The figure, above, shows a frequency distribution — effectively a histogram — of estimated temperatures over the past 11,000 years and includes a number of different variations on methods used. The most important of these distributions is that shown in solid black. It represents their basic method with the inclusion of high frequency noise (Standard 5×5 + high frequency). The authors compare this to current temperatures (from 2000 to 2009) and to those at the beginning of the century. Interestingly, they find that “global mean temperature for the decade 2000–2009 has not yet exceeded the warmest temperatures of the early Holocene (5,000 to 10,000 yr B.P.),” though they note that they are warmer than 72 percent of the record.

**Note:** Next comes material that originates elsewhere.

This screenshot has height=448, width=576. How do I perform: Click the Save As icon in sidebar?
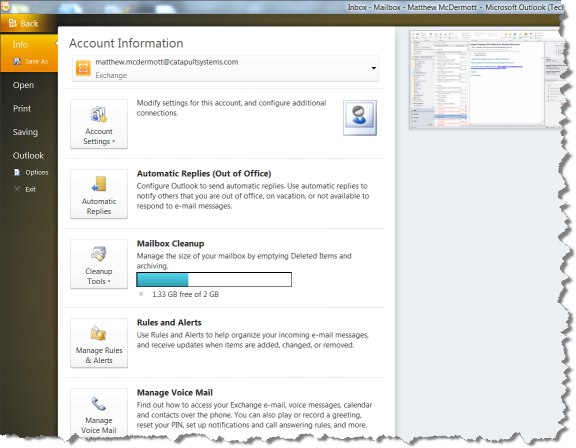click(x=17, y=62)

On the other hand, temperatures at the beginning of the century were some of the coldest in the Holocene, colder than 95 percent of the record. They note that this dramatic change, from some of the coldest temperatures to temperatures decidedly on the warm side, was dramatic, though they do not perform any specific tests to determine how unlikely such rapid changes would be in the past. Marcott et al also point out that under any of the IPCC scenarios for future warming over the next century, temperatures will be well outside anything seen in the Holocene, as shown by the grey bands representing different future warming scenarios.
Raymond Pierrehumbert from the University of Chicago succinctly sums up the usefulness and limitations of Marcott’s paper:
I think this paper represents a very nice advance in the characterization of Holocene climate; ever since the various papers on cooling trends of the past 2,000 years pre-industrial started coming out, I had been yearning for something that covered back to the Altithermal [early Holocene]. This kind of paper will be very valuable in refining our understanding of how the climate responds to the precessional cycle, particularly once it becomes clearer whether the reconstructed temperatures are really annual averages, as opposed to biased toward summer …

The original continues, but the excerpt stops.